O levantamento abrangeu 22 estabelecimentos comerciais entre os dias 26 de fevereiro e 25 de março e incluiu uma análise de 13 produtos fundamentais: carne, leite, feijão carioca, arroz branco, farinha de mandioca, batata, legumes, pão francês, café em pó, banana nanica, açúcar refinado, óleo de soja e margarina.
Dentre os itens pesquisados, o tomate destacou-se como o produto com a maior elevação de preço, apresentando um custo médio de R$ 11,84 por quilo — um aumento alarmante de 35,26% em relação ao mês anterior. O açúcar também registrou alta expressiva de 8,16%, enquanto o café em pó teve um acréscimo de 7,71%.

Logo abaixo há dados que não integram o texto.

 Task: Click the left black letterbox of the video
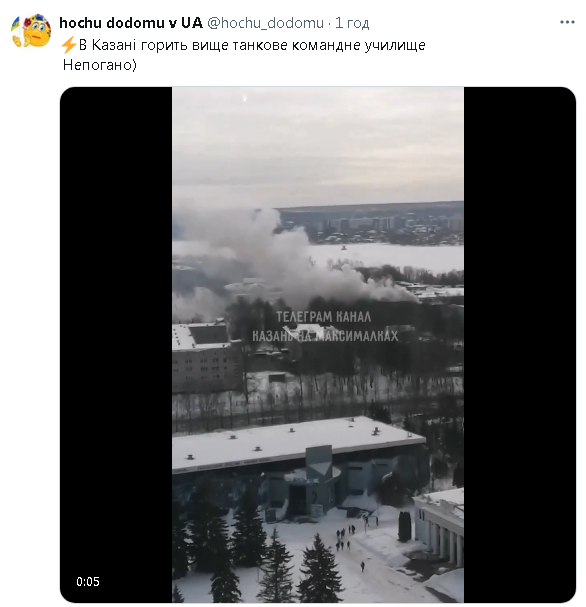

Em contrapartida, o feijão carioca foi o único item que apresentou uma redução nos preços. O seu valor médio caiu para R$ 6,82 por quilo, representando uma diminuição de 3,35% em relação a fevereiro. Outro produto que viu uma ligeira queda foi o acém (carne), que reduziu seu preço em 2,15%.
A pesquisa ainda indicou variações regionais nos preços da cesta básica. Na área da orla da cidade, os custos foram os mais elevados, totalizando R$ 802,45. Por outro lado, a Zona Noroeste reportou os preços mais baixos com média de R$ 715,94. Entretanto, essa região também foi a que mais sofreu com aumentos recentes, com uma variação de 6,15% desde fevereiro. Os bairros da Zona Intermediária apresentaram uma média de R$ 729,45 e a região dos Morros ficou com um preço médio de R$ 720,44.
Além disso, a projeção para o Índice Nacional de Preços ao Consumidor Amplo (IPCA) para o ano de 2025 permanece em 5,65%, enquanto a cesta básica alimentar acumula uma alta expressiva de 8,8% nos últimos oito meses.
O aumento contínuo nos preços dos alimentos tem impactado severamente o poder aquisitivo dos consumidores locais.